- [Tasks to complete]:
a – In the judicial hellholes piece, what spot did Cook, Madison and St. Clair counties earn on this year's list?
b – Go on with the piece on Illinois judicial hellholes, starting right after its final paragraph.

:: Passage ::

By Zach Mottl
Cook, Madison and St. Clair counties just put Illinois on the map for being one of the worst “judicial hellholes” in the nation — again.
This discouraging, yet unsurprising news comes from the American Tort Reform Foundation’s newly released 2020 Judicial Hellholes report, an annual report that spotlights the jurisdictions where documented histories of lawsuit abuse have earned them reputations as judicial hellholes, and where constituents are forced to suffer the far-reaching impact of an imbalanced court system.
This year, Cook, Madison and St. Clair counties earned the No. 8 spot on the list of nine hellholes, down from No. 7 last year. While this can technically be viewed as progress, being labeled the nation’s eighth worst hellhole instead of the seventh is hardly what I would call an improvement to our reputation.
The report emphasizes the magnitude of Illinois’ unique problem with what is sometimes known as “no-injury” lawsuits. Each year, Cook, Madison and St. Clair County courtrooms allow a flood of lawsuits to be filed in which the person suing doesn’t actually claim that they’ve suffered an injury or been harmed. In other words, the bar is very low.
This issue is particularly prevalent in relation to Illinois’s unique Biometric Information Privacy Act, which allows any Illinoisan to seek damages if they aren’t informed or given a release when a company uses biometric data. One example of biometric data are facial scans used to unlock a phone.
In January 2019, the Illinois Supreme Court ruled in favor of a plaintiff who sued Six Flags for BIPA violations because the park collected his son’s fingerprints when they purchased a season pass in order to make entry and re-entry to the park easier. This ruling solidified that a plaintiff does not need to have suffered actual harm in order to win a BIPA lawsuit.
As you can imagine, certain trial attorneys came running, seeking out businesses that use iris scans, fingerprints or various other facial recognition systems. If they find that a business hasn’t followed a small portion of the law in any way, they use that as the basis of their lawsuit, despite the fact that no one suffered any harm.
This has been detrimental to Illinois businesses who have been left vulnerable to these lawsuits. Even on a good day, the cost of litigation is enough to shut a small business down for good. And, given the current state of the economy, the targeted businesses don’t stand a chance. When a business shuts down for good, they take the jobs and services they once provided with them — a blow to the economy, and all Illinois residents.

:::
:: Source material ::

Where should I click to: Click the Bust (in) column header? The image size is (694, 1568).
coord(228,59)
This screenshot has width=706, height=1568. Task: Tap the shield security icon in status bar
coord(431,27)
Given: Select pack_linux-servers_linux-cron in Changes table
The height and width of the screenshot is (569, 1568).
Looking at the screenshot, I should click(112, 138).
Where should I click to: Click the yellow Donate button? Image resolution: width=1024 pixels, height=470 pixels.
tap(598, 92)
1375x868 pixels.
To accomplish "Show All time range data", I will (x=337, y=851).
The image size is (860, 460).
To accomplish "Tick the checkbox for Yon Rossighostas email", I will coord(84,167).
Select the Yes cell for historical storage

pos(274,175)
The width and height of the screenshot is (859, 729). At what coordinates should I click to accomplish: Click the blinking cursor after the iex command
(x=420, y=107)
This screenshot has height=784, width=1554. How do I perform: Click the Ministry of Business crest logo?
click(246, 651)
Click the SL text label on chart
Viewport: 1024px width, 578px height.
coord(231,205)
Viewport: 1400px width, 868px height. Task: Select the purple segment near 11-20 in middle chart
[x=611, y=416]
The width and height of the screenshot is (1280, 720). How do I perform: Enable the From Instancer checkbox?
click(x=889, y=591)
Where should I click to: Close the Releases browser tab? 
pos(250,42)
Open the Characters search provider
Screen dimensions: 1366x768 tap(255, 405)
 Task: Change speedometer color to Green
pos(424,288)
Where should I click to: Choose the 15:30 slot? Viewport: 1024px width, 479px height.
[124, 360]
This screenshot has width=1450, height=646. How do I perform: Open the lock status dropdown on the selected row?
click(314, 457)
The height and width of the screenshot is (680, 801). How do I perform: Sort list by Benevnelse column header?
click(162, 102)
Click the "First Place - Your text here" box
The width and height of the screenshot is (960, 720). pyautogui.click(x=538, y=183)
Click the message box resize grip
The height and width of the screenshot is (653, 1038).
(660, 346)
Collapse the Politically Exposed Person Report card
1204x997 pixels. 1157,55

:::

- [Results for each task]:
a – No. 8 on the list of nine, down from No. 7 last year.

b –
Rather than fixing this problem, Illinois lawmakers continue to create new ways for businesses to get sued through liability expanding policies, which the state legislature was considering before COVID-19 forced them to adjourn. If they move to expand liability further, the already high financial burden of doing business in Illinois will increase significantly, making our state unattractive to new businesses and a nightmare for the businesses that already exist.
It’s also a testament to how poorly our state’s legislature is serving its constituents. Recent polling shows that 80 percent of Illinois residents do not believe lawmakers are doing enough to combat lawsuit abuse. By expanding liability, lawmakers would not combat lawsuit abuse, they’d fuel it.
The Hellholes Report also reveals that, of all the counties in the United States, all three of these Illinois counties are in the Top 10 counties for the highest number of asbestos lawsuits filed. If that isn’t a testament for just how plaintiff-friendly our state is and how low our evidentiary standards are, I don’t know what is.
In 2021, we must get rid of lawsuit abuse in these counties. The excessive tort costs that come with this lawsuit-friendly behavior are a burden for all Illinois residents, taking away an estimated 100,000 jobs a year and $6.2 billion in personal income.
It’s time that our legislature listens to the vast majority of its constituents and stops the abuses of our state’s civil justice system. If they do, perhaps we can get off the judicial hellholes list in 2021.